In my own little corner, I've been learning a lot about R while coordinating a series of statistics workshops in R for our department. I hope to post more about this soon, but I've been thinking a lot recently about my workflow in R, and how to organize all my files (aka Project Management).
While reading other blogs about R and workflow, I found a link to Drew Conway's list of ten reasons why grad students should blog. Hey! We're grad students (& Post-Docs)! We Blog! Ok, we share a blog, but this has advantages over trying to forge an individual identity on the web:
- We can provide more content as a group than individually
- We don't have to try to compete for readers' attention: because there really aren't enough blogs already out there (*sarcasm*).
- We can collaborate on content, or provide direct feedback, even having discussions all in one place!

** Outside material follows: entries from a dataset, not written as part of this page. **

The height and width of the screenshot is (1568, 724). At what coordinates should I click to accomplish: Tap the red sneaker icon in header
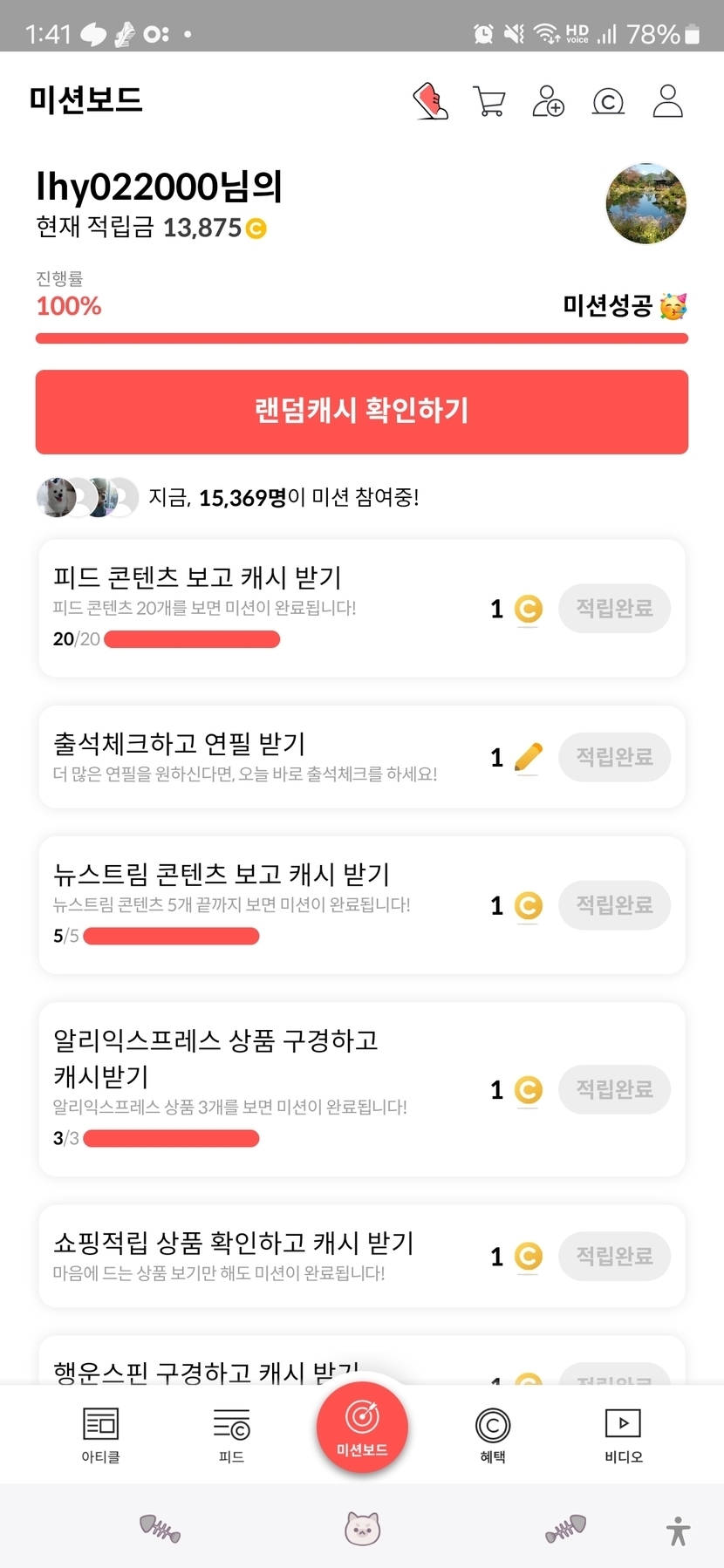[431, 101]
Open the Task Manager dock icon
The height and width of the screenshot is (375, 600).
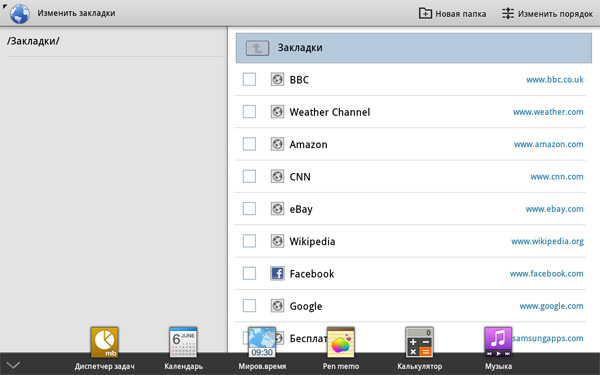[104, 342]
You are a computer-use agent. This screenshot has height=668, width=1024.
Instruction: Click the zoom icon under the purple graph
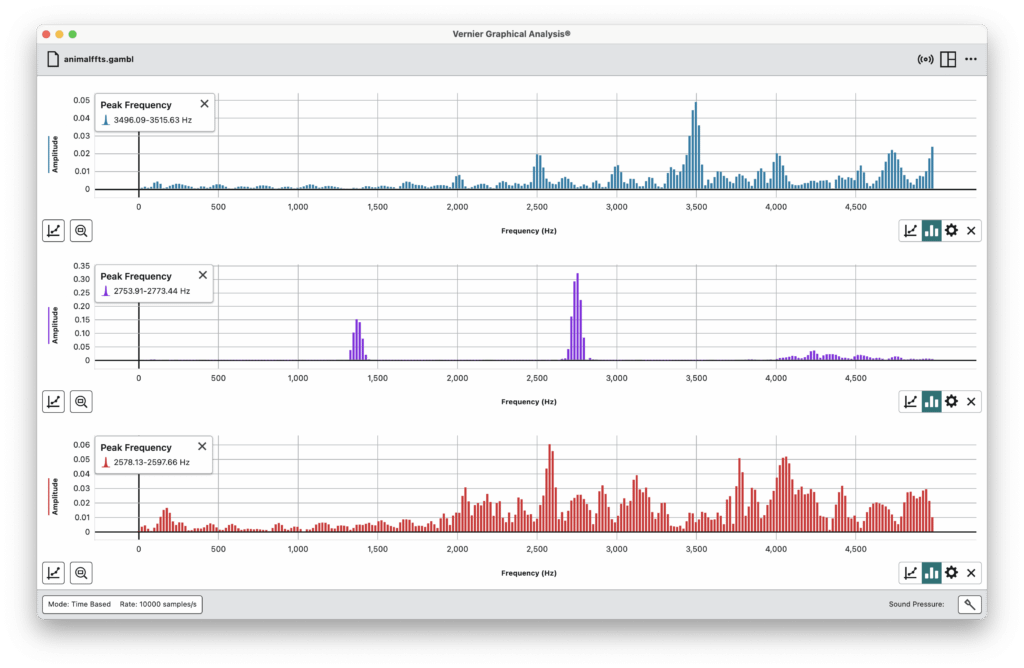(81, 402)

Why do members of our lab blog? Many of the reasons mentioned in Drew Conway's list certainly apply, but I would add that it also serves as a record of progress along our scientific journey in various areas: snapshots of how we were thinking at the time. Like an academic paper, but less rigorous and not peer-reviewed (and therefore faster but less reliable). It reminds me of a McGill yearbook I recently found from 1978 in Thomson House, including a summary of News from that year, and major events on campus: I was struck my how little some parts of lower campus have changed even since then (McGill is OLD), and how much the fashions and administrative issues have changed. There was an article from one professor predicting that the paper publishing business was going to get too expensive, compared to microfiche cards that cost pennies and could easily be used by students with a microfiche reader for a mere $100! Ok, maybe he hadn't heard of the internet yet, but that just goes to show that even expert predictions often fail. I prefer to stick to explanation rather than prognostication, but Your Mileage May Vary.

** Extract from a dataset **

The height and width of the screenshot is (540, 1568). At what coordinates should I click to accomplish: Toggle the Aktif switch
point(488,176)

Scientific knowledge is characterized by historical facticity, and today's truth may become tomorrow's urban legend: do we act on what we know, or keep waiting to resolve uncertainty? Blogging provides a record of the thought, reasoning and discussion process that eventually turns into peer-reviewed publications, media reports, etc. and becomes part of the public record. So, blogging provides more fodder for historians and philosophers of science and provides people a peek into the developmental process of "Scientific knowledge".
This also suggests another reason to blog: to spark philosophical discussions that are difficult to publish in a forum read by scientific peers. It sometimes feels like scientists take the philosophical aspects of their work for granted all too often, despite a few of us jumping up and down about how your philosophical approach can affect the way you interpret results, or even the questions that you ask in the first place. Science - at least academic science - is just as social and cultural as it is academic. I may not have anything novel to say about it, but it is something that occasionally bears repeating to provoke thought in others.
So, blog away my fellow Biodiversity Scientists, and join the party. I'm waiting for you to blow my mind.